## THE TASK
Given the listing below, write out exactly the lines starting with the line that has "Where should I" and going on through the line that has "The image size", both kept.
---- GIVEN INFORMATION
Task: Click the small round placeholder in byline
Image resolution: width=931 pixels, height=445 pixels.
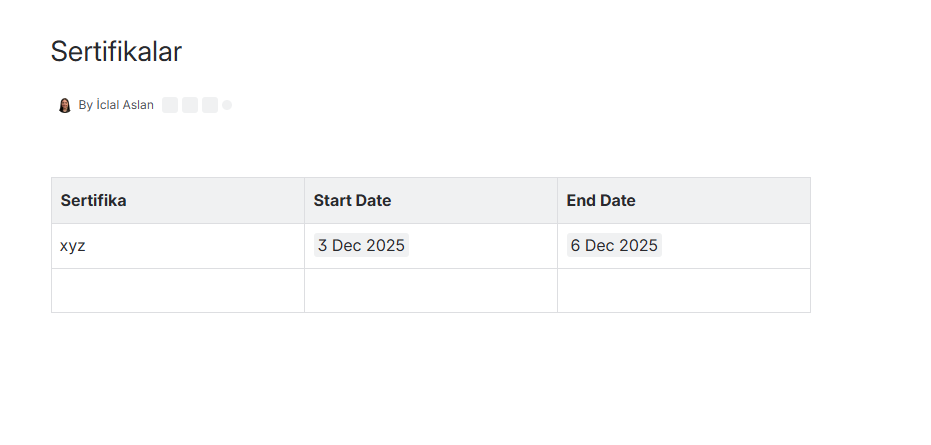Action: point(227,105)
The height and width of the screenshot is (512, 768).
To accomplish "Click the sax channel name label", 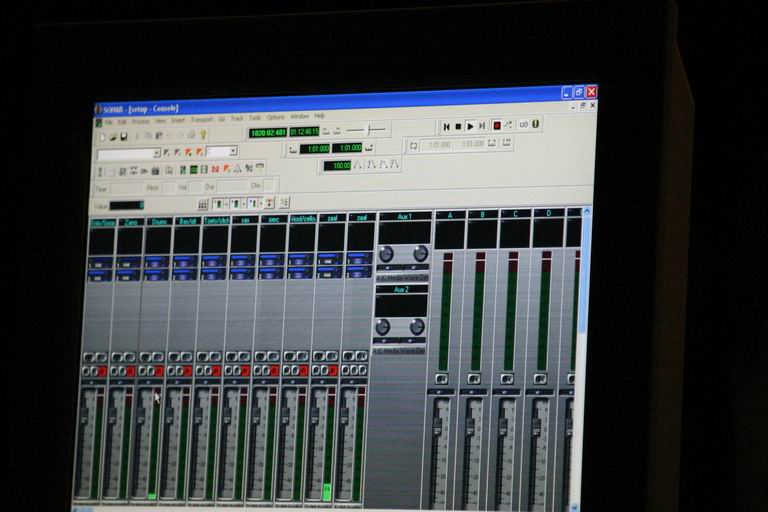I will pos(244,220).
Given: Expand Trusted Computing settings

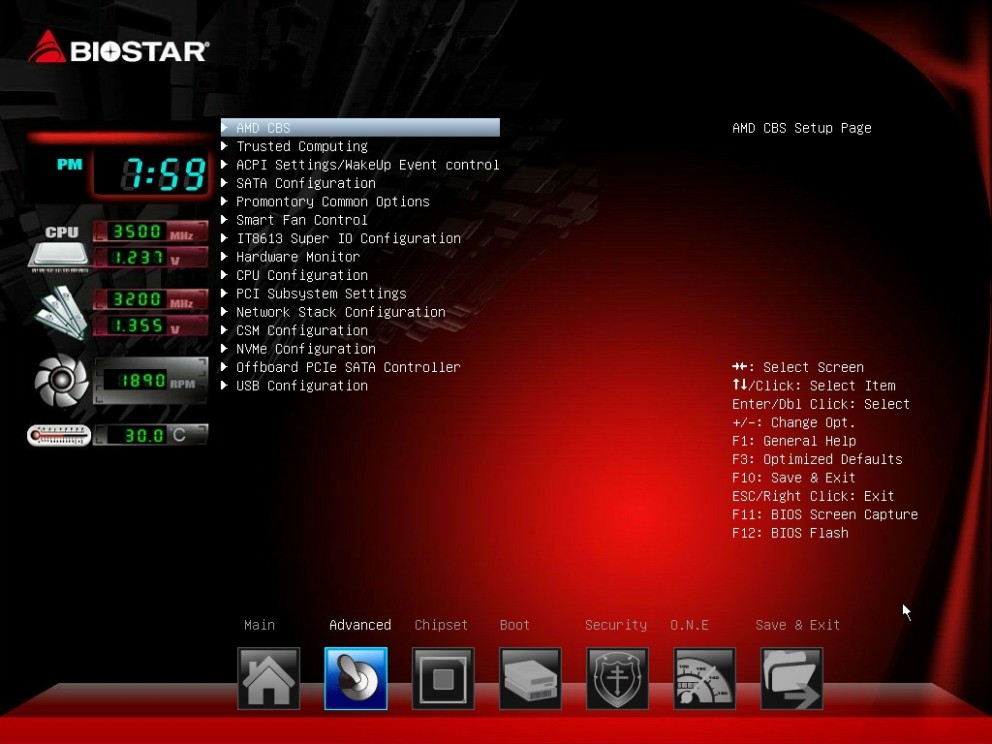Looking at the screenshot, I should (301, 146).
--------
---- GIVEN INFORMATION
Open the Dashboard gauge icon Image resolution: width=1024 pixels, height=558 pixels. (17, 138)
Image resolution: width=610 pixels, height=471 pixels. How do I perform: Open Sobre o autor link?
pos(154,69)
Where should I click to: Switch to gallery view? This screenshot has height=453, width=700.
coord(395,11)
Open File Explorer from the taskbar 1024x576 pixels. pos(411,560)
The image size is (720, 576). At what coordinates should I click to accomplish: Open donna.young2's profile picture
--------
---- GIVEN INFORMATION
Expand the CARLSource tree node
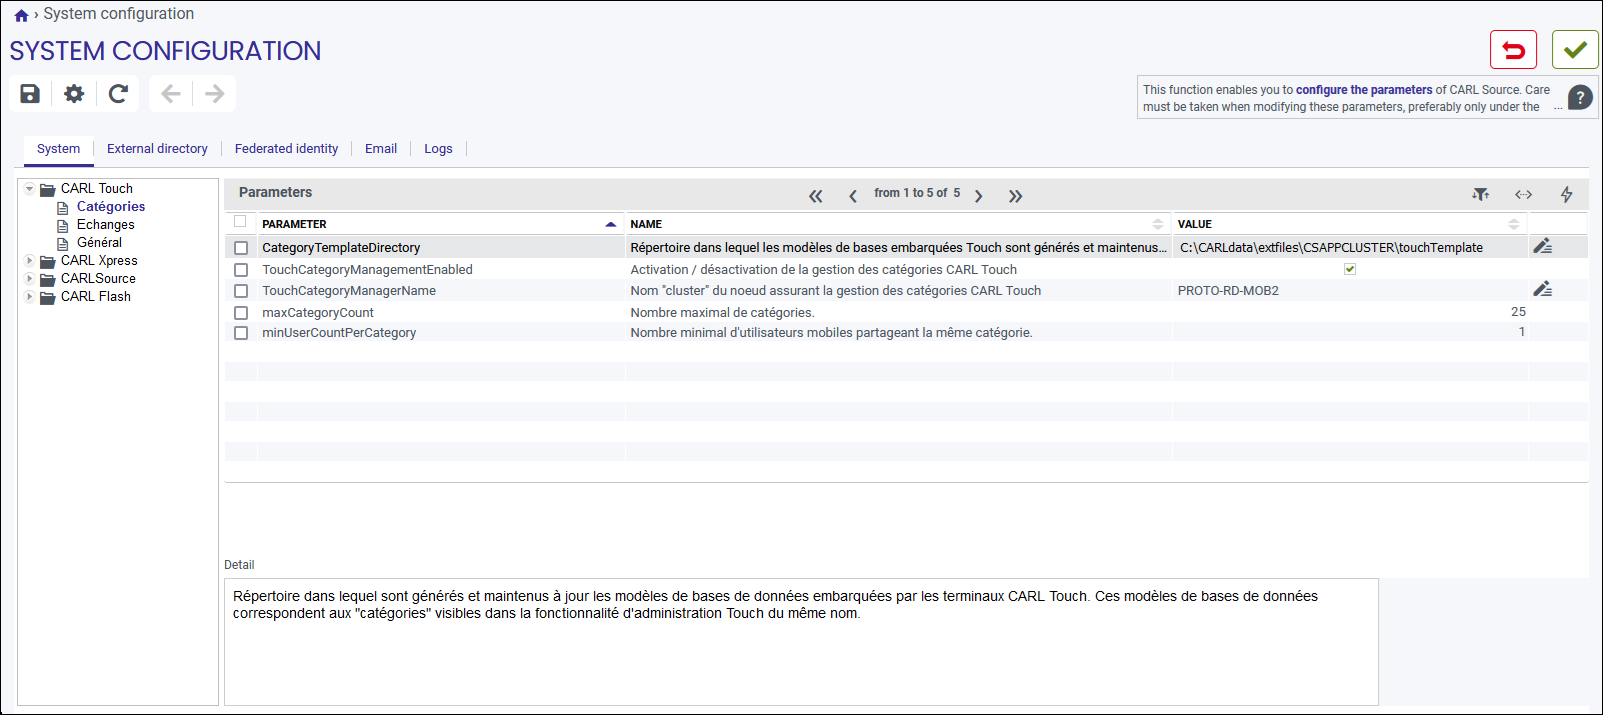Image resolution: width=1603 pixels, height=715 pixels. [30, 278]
--------
## RESPONSE BELOW
Where should I click to: Switch to gallery view? This screenshot has height=453, width=700.
coord(395,11)
Open File Explorer from the taskbar 1024x576 pixels. pos(411,560)
The image size is (720, 576). At what coordinates should I click to accomplish: Open donna.young2's profile picture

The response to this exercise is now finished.